**DATA RECORDS:**
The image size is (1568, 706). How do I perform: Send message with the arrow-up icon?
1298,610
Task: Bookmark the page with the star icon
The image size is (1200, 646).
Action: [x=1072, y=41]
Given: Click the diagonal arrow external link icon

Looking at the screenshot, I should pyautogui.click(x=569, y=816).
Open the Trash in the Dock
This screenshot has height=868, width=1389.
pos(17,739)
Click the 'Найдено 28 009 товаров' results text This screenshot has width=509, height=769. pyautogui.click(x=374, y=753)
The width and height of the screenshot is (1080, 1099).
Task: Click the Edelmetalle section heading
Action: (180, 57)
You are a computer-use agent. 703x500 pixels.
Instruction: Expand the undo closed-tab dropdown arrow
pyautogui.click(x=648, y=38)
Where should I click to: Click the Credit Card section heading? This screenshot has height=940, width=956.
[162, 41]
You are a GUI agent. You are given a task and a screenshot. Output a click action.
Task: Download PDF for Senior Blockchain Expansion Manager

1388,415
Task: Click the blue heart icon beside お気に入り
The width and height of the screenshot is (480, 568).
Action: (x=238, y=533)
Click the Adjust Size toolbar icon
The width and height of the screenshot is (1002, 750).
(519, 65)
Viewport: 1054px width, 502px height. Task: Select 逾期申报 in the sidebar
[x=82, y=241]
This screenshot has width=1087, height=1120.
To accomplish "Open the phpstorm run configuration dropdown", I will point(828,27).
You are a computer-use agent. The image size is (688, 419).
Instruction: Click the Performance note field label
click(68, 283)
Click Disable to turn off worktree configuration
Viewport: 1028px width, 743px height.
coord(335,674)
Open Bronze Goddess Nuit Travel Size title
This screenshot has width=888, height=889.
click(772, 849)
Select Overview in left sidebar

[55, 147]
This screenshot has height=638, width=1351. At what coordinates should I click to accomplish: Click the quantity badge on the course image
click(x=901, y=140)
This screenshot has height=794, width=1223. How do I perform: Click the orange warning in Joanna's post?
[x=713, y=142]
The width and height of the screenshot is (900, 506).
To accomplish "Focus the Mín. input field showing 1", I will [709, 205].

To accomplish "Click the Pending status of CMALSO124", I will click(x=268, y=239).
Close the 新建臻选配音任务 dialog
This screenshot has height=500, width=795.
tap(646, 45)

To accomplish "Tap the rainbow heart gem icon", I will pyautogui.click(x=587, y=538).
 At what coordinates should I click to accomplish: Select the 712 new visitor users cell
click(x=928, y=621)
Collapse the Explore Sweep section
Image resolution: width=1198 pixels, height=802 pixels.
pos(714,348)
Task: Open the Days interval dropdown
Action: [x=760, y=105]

**BRIEF:**
Please copy only these lines, exactly: the first line of the records through the line containing "You are a computer-use agent. The", ends included.

**RESPONSE FOR THIS EXERCISE:**
The image size is (1568, 706). How do I perform: Send message with the arrow-up icon?
1298,610
Task: Bookmark the page with the star icon
The image size is (1200, 646).
Action: [x=1072, y=41]
Given: Click the diagonal arrow external link icon

Looking at the screenshot, I should pyautogui.click(x=569, y=816).
Open the Trash in the Dock
This screenshot has height=868, width=1389.
pos(17,739)
Click the 'Найдено 28 009 товаров' results text This screenshot has width=509, height=769. pyautogui.click(x=374, y=753)
The width and height of the screenshot is (1080, 1099).
Task: Click the Edelmetalle section heading
Action: (180, 57)
You are a computer-use agent. 703x500 pixels.
Instruction: Expand the undo closed-tab dropdown arrow
pyautogui.click(x=648, y=38)
Where should I click to: Click the Credit Card section heading? This screenshot has height=940, width=956.
[162, 41]
You are a GUI agent. You are given a task and a screenshot. Output a click action.
Task: Download PDF for Senior Blockchain Expansion Manager

1388,415
Task: Click the blue heart icon beside お気に入り
The width and height of the screenshot is (480, 568).
Action: (x=238, y=533)
Click the Adjust Size toolbar icon
The width and height of the screenshot is (1002, 750).
(519, 65)
Viewport: 1054px width, 502px height. Task: Select 逾期申报 in the sidebar
[x=82, y=241]
This screenshot has width=1087, height=1120.
To accomplish "Open the phpstorm run configuration dropdown", I will point(828,27).
You are a computer-use agent. The image size is (688, 419).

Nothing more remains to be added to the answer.